- WHAT YOU WILL DO -
The records below are to be reproduced exactly, with the pictures left out.

══════════════════════════════

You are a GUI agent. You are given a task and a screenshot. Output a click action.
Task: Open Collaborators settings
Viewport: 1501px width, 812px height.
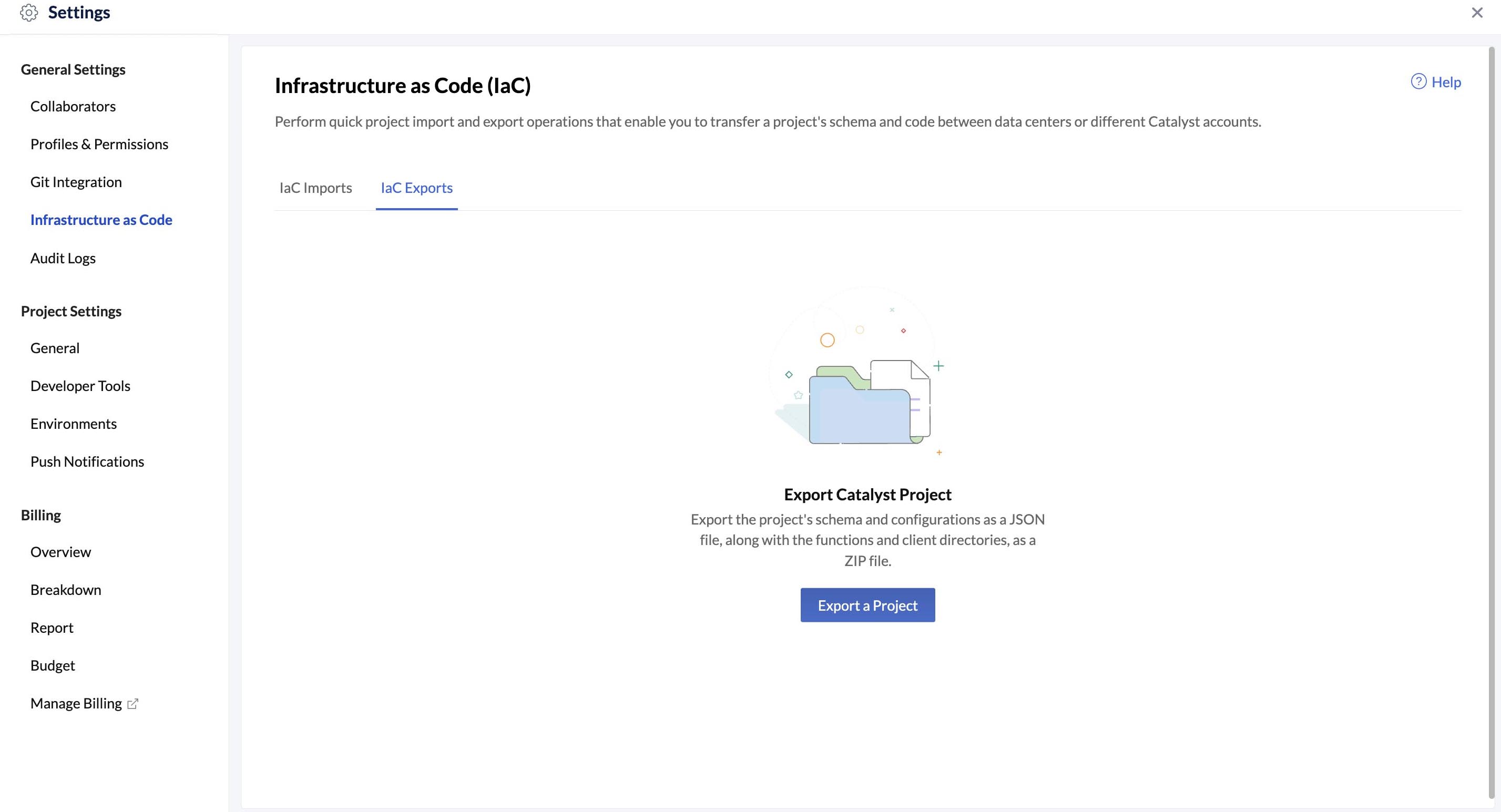click(73, 106)
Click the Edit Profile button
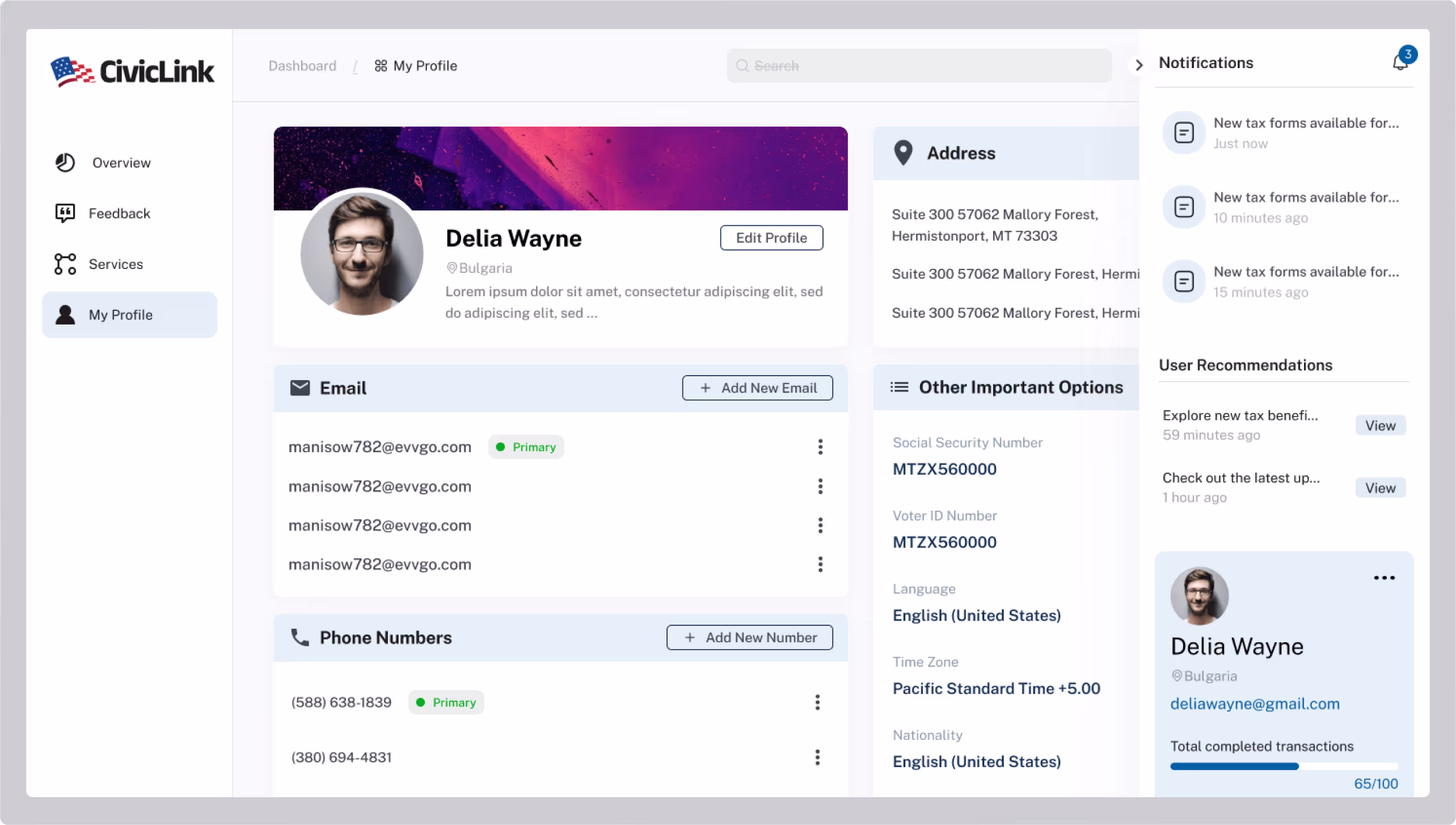 click(771, 238)
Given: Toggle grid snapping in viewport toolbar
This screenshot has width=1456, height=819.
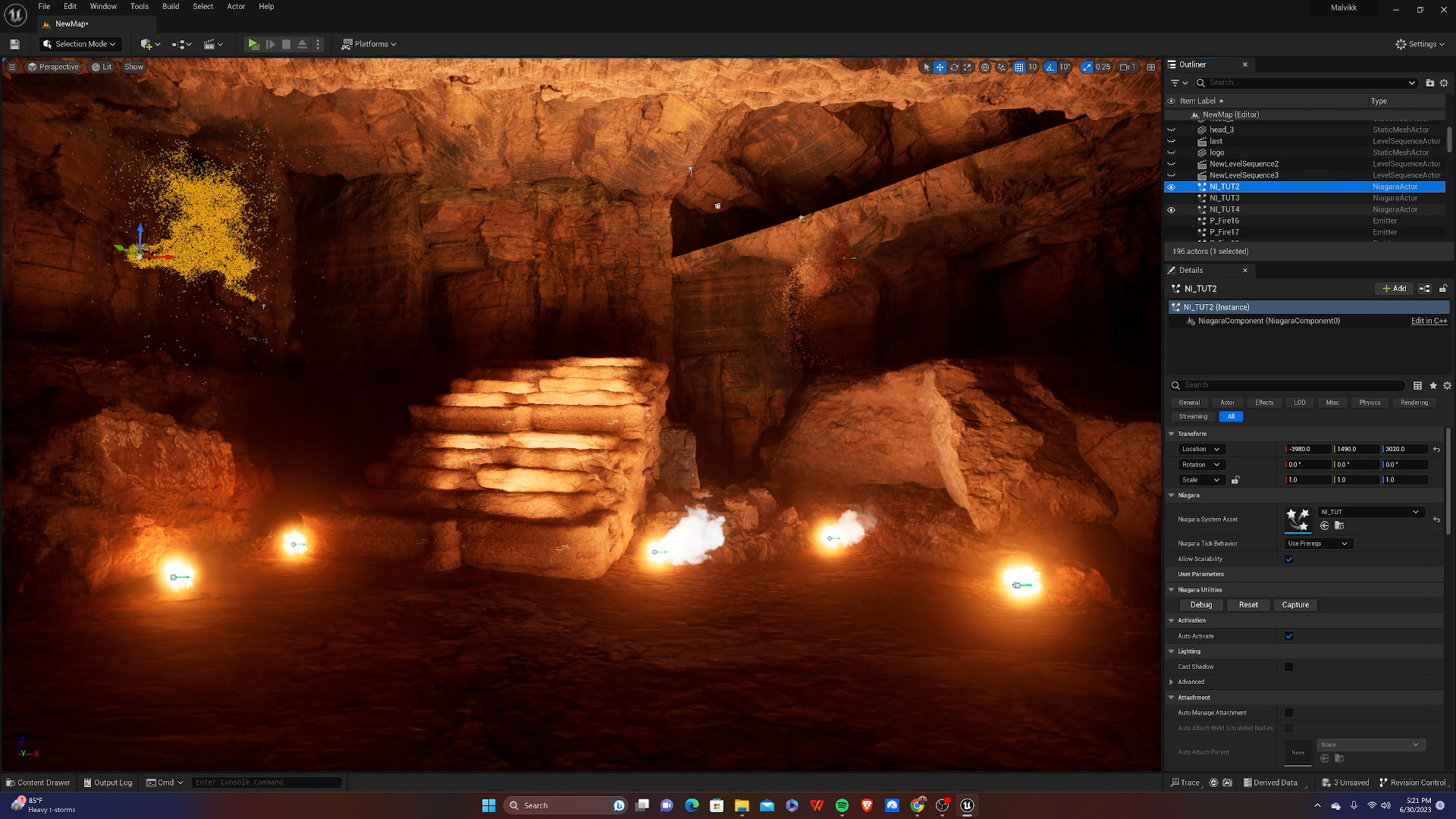Looking at the screenshot, I should coord(1019,67).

══════════════════════════════

- FINISHED TASK -
You are a GUI agent. You are given a task and a screenshot. Output a click action.
Task: Open Collaborators settings
Viewport: 1501px width, 812px height.
click(73, 106)
Click the Edit Profile button
 click(771, 238)
Given: Toggle grid snapping in viewport toolbar
This screenshot has width=1456, height=819.
Looking at the screenshot, I should coord(1019,67).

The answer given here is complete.